After the first attempt on my project I rested for a good 35-40 minutes and re-fueled with what snacks and water I had in my pack. Feeling ready for a second shot I jumped back on for a possible red-point of a tough and committing 7a………………..SUCCESS!!!!! First 7a of the trip is now sent and I am stoked.

The author red-pointing Kerveros 7a on his second attempt.
The author red-pointing Kerveros 7a on his second attempt.

Two days earlier Darryn and I went checked out the Seaside Kitchen (formerly Ghost Kitchen) and the slab and vertical face climbing there was sensational. We had such a great morning climbing these 32 metre walls and it was great to really test out the slabbin’ skills. Our goal was to on-sight as many routes as we could and it was so much fun. Mainly routes in the 6a to 6c+ range but all in all super super fun.

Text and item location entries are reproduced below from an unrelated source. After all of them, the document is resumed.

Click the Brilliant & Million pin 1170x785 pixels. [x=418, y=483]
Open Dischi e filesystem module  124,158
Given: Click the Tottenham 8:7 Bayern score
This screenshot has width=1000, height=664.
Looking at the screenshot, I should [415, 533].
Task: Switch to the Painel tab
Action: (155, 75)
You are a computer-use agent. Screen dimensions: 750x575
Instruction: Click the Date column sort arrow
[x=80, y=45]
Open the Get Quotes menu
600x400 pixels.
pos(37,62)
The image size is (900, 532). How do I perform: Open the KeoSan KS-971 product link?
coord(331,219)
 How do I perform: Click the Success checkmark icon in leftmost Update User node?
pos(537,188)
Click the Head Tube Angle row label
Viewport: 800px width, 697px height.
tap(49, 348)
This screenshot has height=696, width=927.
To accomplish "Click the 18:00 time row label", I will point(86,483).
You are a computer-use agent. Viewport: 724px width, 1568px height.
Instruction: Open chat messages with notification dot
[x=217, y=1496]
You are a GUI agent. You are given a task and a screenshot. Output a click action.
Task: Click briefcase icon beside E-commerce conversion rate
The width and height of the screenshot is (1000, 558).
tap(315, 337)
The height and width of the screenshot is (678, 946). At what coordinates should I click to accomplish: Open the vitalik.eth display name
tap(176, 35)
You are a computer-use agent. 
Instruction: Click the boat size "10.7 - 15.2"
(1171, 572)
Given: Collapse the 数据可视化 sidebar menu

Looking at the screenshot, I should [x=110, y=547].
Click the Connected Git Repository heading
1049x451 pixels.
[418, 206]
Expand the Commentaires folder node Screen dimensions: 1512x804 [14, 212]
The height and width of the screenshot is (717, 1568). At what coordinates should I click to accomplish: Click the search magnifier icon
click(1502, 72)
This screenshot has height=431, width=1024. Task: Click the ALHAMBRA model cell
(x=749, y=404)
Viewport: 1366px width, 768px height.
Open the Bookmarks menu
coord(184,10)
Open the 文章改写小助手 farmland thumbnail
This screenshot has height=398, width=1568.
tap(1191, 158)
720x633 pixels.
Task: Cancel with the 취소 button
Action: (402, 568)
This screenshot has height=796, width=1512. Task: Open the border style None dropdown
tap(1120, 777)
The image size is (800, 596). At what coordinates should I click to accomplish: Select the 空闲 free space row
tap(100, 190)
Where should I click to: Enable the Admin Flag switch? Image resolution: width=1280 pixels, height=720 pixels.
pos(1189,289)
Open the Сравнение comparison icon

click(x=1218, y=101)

The Aegean coastline in my iPhone 6.
The Aegean coastline in panorama………love my iPhone 6.

The rest day the day before was just relaxing and hanging out with the yoga crew climbing again and belaying them on some easy routes at Summertime crag. this place is truly beautiful……..reminded me of a scene from a 70’s cigarette commercial……….such an amazing location.

Karine warming up on the slab at Summertime Crag.
Karine warming up on the slab at Summertime.